Esta visão internacional mais alargada deve também influenciar o modo como abordamos o tema da migração. Andrew Yuengert aborda este assunto complexo, sobre o qual o Papa Francisco se pronunciou em várias ocasiões. Yuengert concorda que devemos ser solidários com aqueles que procuram migrar. Contudo, destaca que, para além dos imigrantes, são os os detentores de capital relativamente abastados que beneficiam da imigração. Se há perdedores, é provável que sejam os nativos pobres. Yuengert defende que a Doutrina Social da Igreja deve ter em conta as suas preocupações mesmo que se conclua que as fronteiras devem permanecer abertas ou tornar-se mais abertas à imigração.

O capítulo seguinte trata também de um tema que está no coração do Papa Francisco: o ambiente. Philip Booth situa Laudato si, a encíclica do Papa Francisco sobre ecologia, na tradição mais ampla da doutrina da Igreja e enfatiza a importância do tema para os Cristãos. O autor também responde ao apelo do Papa Francisco ao diálogo, argumentando que o pensamento social Católico pode unir a nossa preocupação de longa data com o ambiente à doutrina positiva tradicional da Igreja sobre o papel da propriedade privada. A importância da boa governação e da paz para os resultados ambientais é também discutida. Finalmente, a gestão comunitária dos recursos naturais, que, de forma surpreendente, foi omitida na Laudato si, é apresentada como uma forma frutuosa de gerir o ambiente natural em muitos contextos.

[Registos de um conjunto de dados]
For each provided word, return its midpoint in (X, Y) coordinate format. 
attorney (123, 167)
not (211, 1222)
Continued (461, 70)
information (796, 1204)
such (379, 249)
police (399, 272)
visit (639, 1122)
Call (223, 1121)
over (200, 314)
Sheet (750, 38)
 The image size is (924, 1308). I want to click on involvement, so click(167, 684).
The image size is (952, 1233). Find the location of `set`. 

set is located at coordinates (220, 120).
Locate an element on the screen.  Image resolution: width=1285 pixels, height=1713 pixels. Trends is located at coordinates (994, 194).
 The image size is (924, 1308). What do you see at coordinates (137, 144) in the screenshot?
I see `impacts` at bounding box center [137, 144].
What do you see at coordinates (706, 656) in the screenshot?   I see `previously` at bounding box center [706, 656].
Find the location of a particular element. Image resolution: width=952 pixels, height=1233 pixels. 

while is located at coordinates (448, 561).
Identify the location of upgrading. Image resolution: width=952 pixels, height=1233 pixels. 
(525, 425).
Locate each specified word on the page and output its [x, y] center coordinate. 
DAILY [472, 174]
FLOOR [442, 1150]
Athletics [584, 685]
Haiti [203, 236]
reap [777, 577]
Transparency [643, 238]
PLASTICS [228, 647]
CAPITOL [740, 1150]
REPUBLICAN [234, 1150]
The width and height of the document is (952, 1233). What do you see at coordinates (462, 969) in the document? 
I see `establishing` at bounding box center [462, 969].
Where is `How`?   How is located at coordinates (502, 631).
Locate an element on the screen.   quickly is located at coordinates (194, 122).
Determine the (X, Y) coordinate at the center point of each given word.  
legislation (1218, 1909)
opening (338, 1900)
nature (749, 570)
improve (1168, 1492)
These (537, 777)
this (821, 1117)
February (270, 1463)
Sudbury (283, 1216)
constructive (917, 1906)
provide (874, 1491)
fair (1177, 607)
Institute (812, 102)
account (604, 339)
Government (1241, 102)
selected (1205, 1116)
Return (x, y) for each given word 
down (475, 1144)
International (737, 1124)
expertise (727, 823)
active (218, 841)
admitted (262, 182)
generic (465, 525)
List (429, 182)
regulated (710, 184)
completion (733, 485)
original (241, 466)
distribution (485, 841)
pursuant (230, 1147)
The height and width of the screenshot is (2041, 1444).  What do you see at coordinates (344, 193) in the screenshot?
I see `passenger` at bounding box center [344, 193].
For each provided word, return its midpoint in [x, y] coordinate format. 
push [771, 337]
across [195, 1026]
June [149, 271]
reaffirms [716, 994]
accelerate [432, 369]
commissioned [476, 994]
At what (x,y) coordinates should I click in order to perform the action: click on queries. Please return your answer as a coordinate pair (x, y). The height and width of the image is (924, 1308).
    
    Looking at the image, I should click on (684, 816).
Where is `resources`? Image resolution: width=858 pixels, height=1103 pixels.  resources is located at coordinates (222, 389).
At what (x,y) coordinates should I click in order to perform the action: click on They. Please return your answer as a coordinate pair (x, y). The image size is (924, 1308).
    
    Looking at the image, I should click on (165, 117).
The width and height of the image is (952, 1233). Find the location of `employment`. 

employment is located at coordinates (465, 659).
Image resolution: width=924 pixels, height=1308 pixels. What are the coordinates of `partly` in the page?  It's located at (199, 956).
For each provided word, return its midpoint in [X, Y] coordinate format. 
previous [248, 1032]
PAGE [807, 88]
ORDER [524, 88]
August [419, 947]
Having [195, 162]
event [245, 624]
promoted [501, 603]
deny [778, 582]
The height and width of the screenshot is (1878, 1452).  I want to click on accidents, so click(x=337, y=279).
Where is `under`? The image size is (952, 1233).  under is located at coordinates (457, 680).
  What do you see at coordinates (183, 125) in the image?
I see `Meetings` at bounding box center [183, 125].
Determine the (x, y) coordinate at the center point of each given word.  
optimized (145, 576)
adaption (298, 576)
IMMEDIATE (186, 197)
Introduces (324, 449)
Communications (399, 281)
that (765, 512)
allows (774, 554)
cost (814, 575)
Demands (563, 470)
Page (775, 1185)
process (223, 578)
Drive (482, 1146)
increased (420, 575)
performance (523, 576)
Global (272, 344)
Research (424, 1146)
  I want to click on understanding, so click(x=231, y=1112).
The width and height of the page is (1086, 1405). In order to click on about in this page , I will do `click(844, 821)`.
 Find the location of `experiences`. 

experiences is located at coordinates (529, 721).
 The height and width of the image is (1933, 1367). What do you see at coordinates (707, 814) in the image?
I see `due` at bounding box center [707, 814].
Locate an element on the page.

# O que se pede
1. Indique todas as pessoas mencionadas pelo nome no texto sobre migração e ambiente.
2. Prossiga, por favor, com o texto sobre migração e ambiente a partir da sua última frase.
Os dados não são necessários para estas tarefas.

# Em resposta
1. Andrew Yuengert, Papa Francisco, Philip Booth.

2.
Seguem-se três capítulos que discutem diretamente o papel das empresas. Martin Schlag discute a forma como o bem comum deve ter sempre prioridade sobre o interesse individual nas decisões empresariais. Ao mesmo tempo, a Igreja vê os negócios de forma positiva – de facto, como uma “vocação nobre” nas palavras do Papa Francisco. Dada a importância das empresas na vida económica e social, estas devem ser conduzidas de forma ética em todos os momentos. Jay Richards recorda-nos que o governo também deve ser conduzido eticamente. O autor discute o problema do “capitalismo clientelista ou de compadrio”, em que elementos do governo e das empresas perseguem os seus próprios interesses de modo corrupto ou através de lobbies, prejudicando seriamente o bem comum. Richards manifesta preocupação pelo facto de a doutrina da Igreja não ter compreendido plenamente o problema do clientelismo e de algumas políticas económicas específicas propostas nos documentos da Igreja poderem, na realidade, encorajá-lo. Segue-se um curto capítulo de Martin Schlag que examina as raízes bíblicas e patrísticas da Doutrina Social da Igreja acerca da atividade empresarial.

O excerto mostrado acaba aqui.